Summary:
For some Exp forms, Exp.solve is not complete, and this is necessary
since the result of solve is a substitution that needs to encode the
input equation as a conjunction of equations each between a variable
and an exp. This is tantamount to, stronger even than, the theory
being convex. So Exp.solve is not complete for some exps, and some of
those have constructors that perform some simplification. For example,
`(1 ≠ 0)` simplifies to `-1` (i.e. true). To enable deductions such as
`((x ≠ 0) = b) && x = 1 |- b = -1` needs the equality solver to
substitute through subexps of simplifiable exps like = and ≠, as it
does for interpreted exps like + and ×. At the same time, since
Exp.solve for non-interpreted exps cannot be complete, to enable
deductions such as `((x ≠ 0) = (y ≠ 0)) && x = 1 |- y ≠ 0` needs the
equality solver to congruence-close over subexps of simplifiable exps
such as = and ≠, as it does for uninterpreted exps.

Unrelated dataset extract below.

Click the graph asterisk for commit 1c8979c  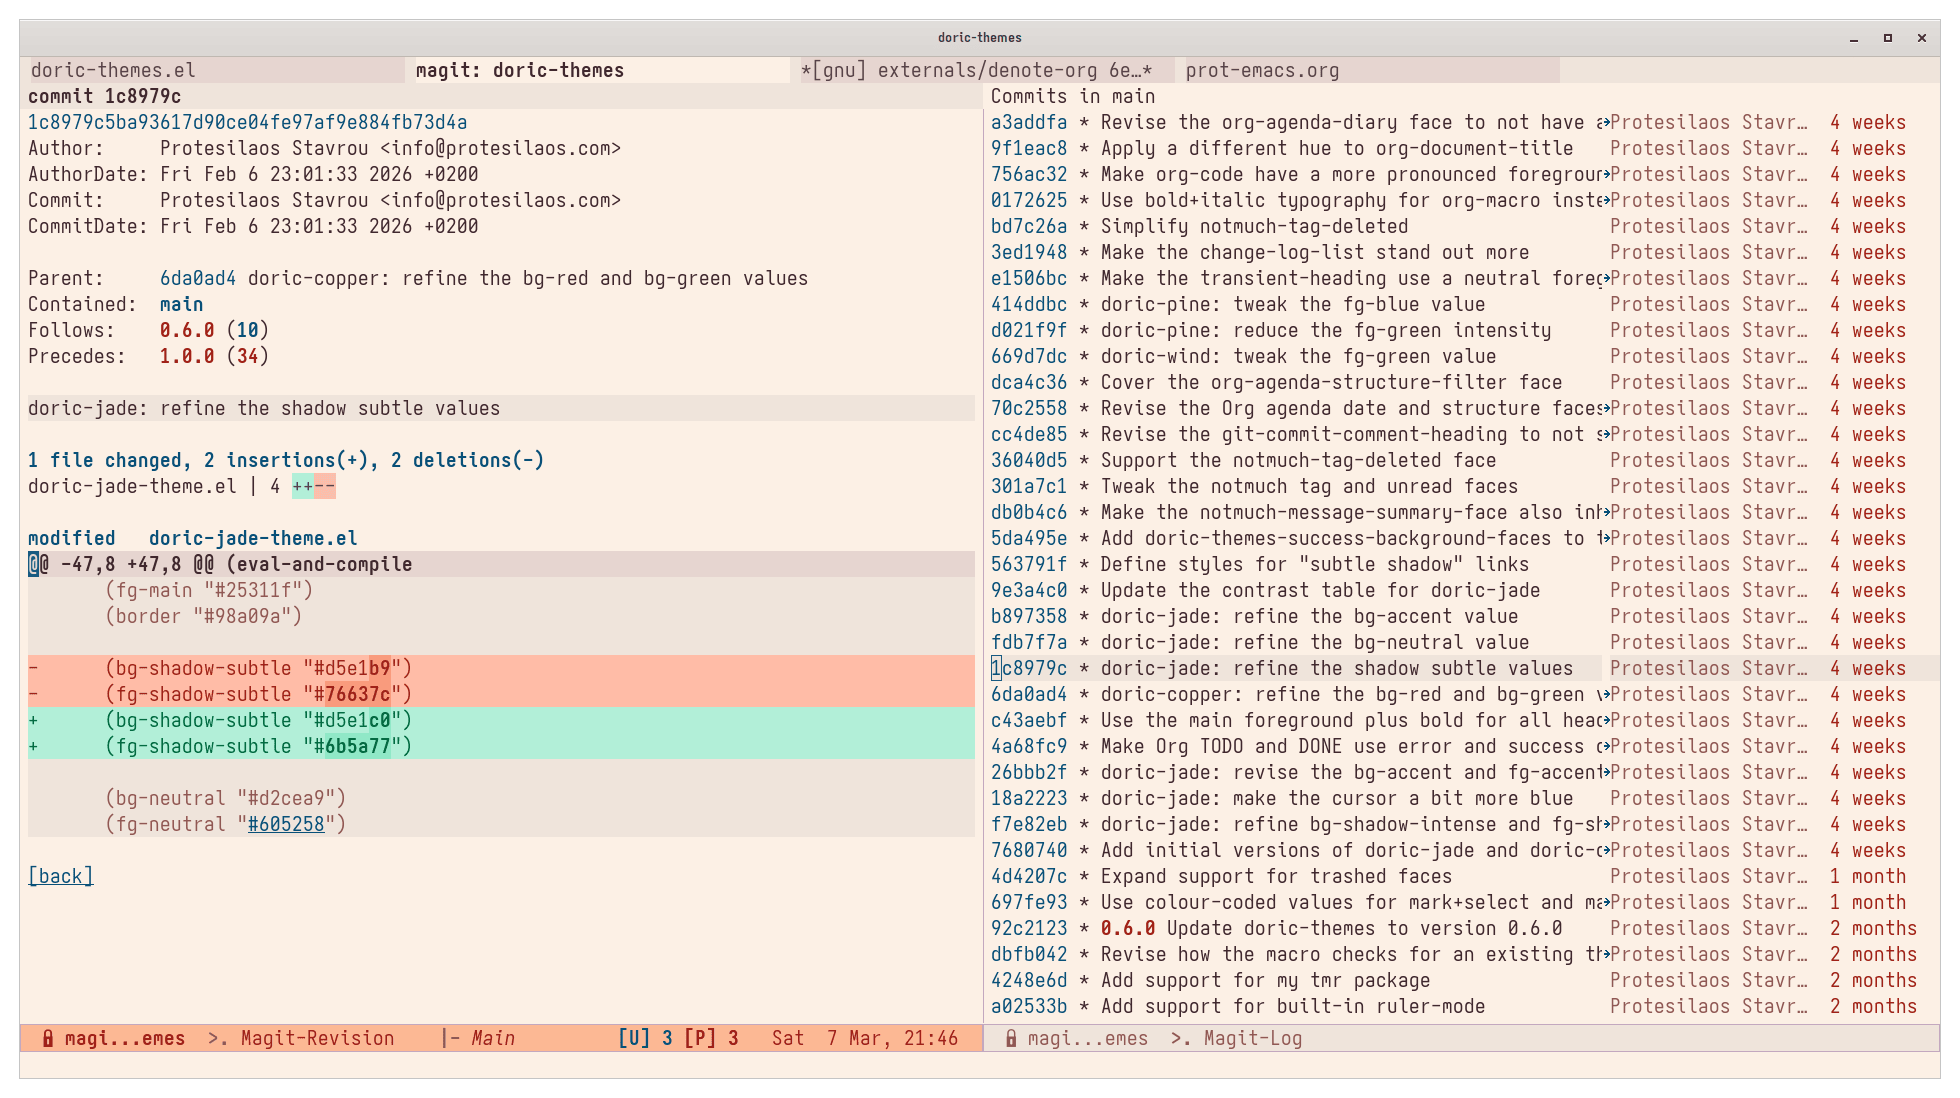click(x=1083, y=669)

To strengthen the equality solver in these sorts of cases, this diff
adds a new class of exps for = and ≠, and revises the equality solver
to handle them in a hybrid fashion between interpreted and
uninterpreted.
I am not currently sure whether or not this breaks the termination
proof, but I have also not managed to adapt usual divergent cases to
break this. One notable point is that simplifying = and ≠ exps always
produces genuinely simpler and smaller exps, in contrast to
e.g. polynomial simplification and gaussian elimination.
Note that the real solution to this problem is likely to be to
eliminate the i1 type in favor or a genuine boolean type, and
translate all integer operations on i1 to boolean/logical ones. Then
the disjunction implicit in e.g. equations between disequations would
appear as actual disjunction, and could be dealt with as such.